E01¶


Research	R0023 — Counterproductive advice and prompt lifecycle
Run	2026-03-25
Query	Q001
Source	SRC02
Evidence	SRC02-E01
Type	Statistical

Chain-of-thought prompting decreases perfect accuracy in reasoning models.

URL: https://papers.ssrn.com/sol3/papers.cfm?abstract_id=5285532

Extract¶

For reasoning models with CoT prompting:

Gemini Flash 2.5: -3.3% average accuracy decrease; -13.1% at 100% correctness threshold; -7.1% at 90% threshold
o3-mini: +2.9% average but negligible at strict thresholds
o4-mini: +3.1% average but negligible at strict thresholds

For non-reasoning models, CoT improved Gemini Pro 1.5 by average but decreased perfect accuracy by -17.2%.
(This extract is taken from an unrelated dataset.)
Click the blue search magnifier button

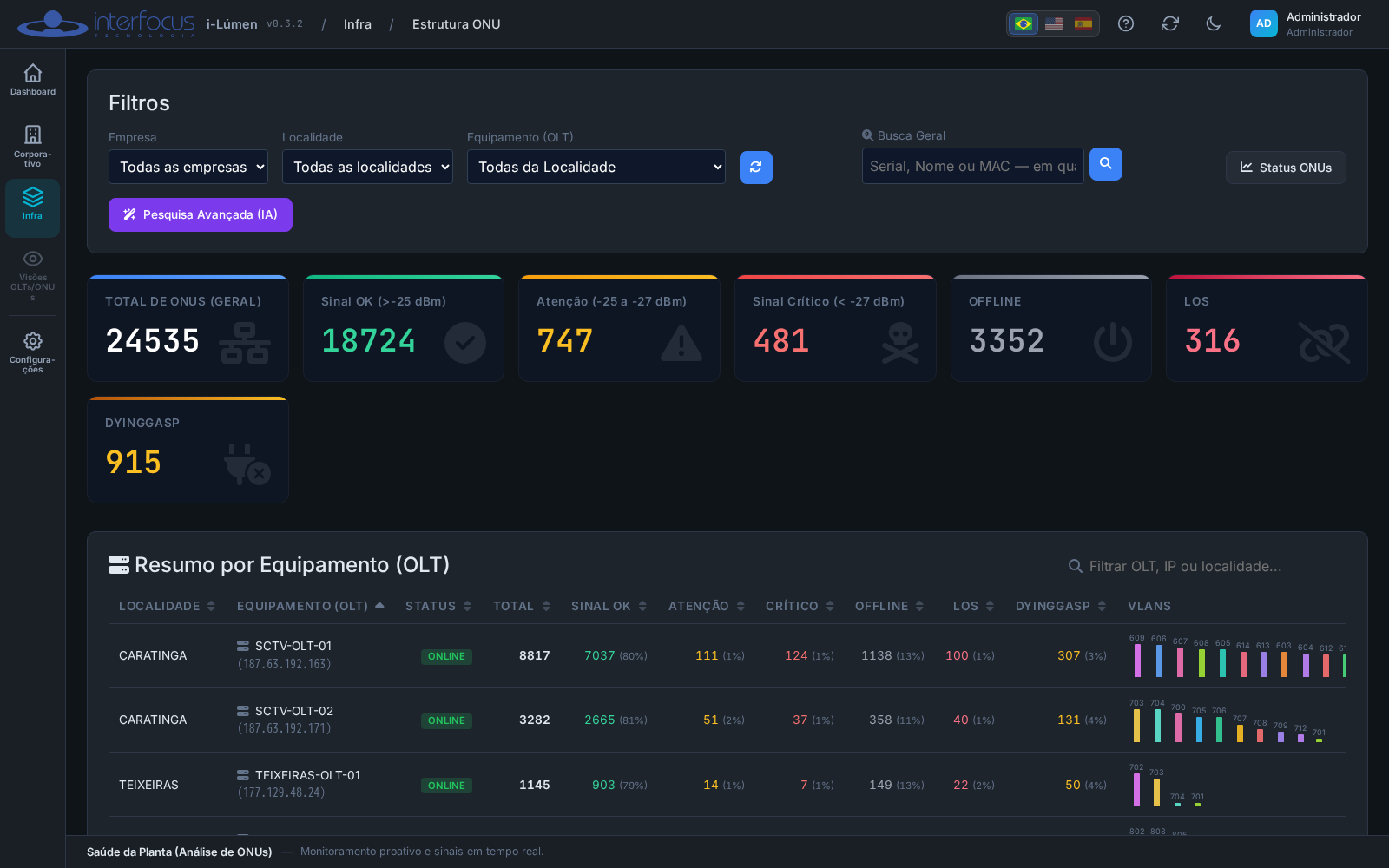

CoT increases response time by 35-600% (5-15 seconds) for non-reasoning models and 20-80% (10-20 seconds) for reasoning models, for negligible or negative accuracy gains in reasoning models.

Relevance to Hypotheses¶

Hypothesis	Relationship	Strength
H1	Supports	Demonstrates CoT can actively reduce accuracy in reasoning models, directly counterproductive
H2	Contradicts	The data shows real negative effects, not just edge cases, across multiple models
H3	Supports	The effect is model-dependent: CoT helps some non-reasoning models while hurting reasoning models

Context¶

These findings are particularly significant because many modern LLMs (reasoning models) already perform internal chain-of-thought processing. Adding explicit CoT prompting on top of built-in reasoning creates redundancy that introduces noise rather than improving output.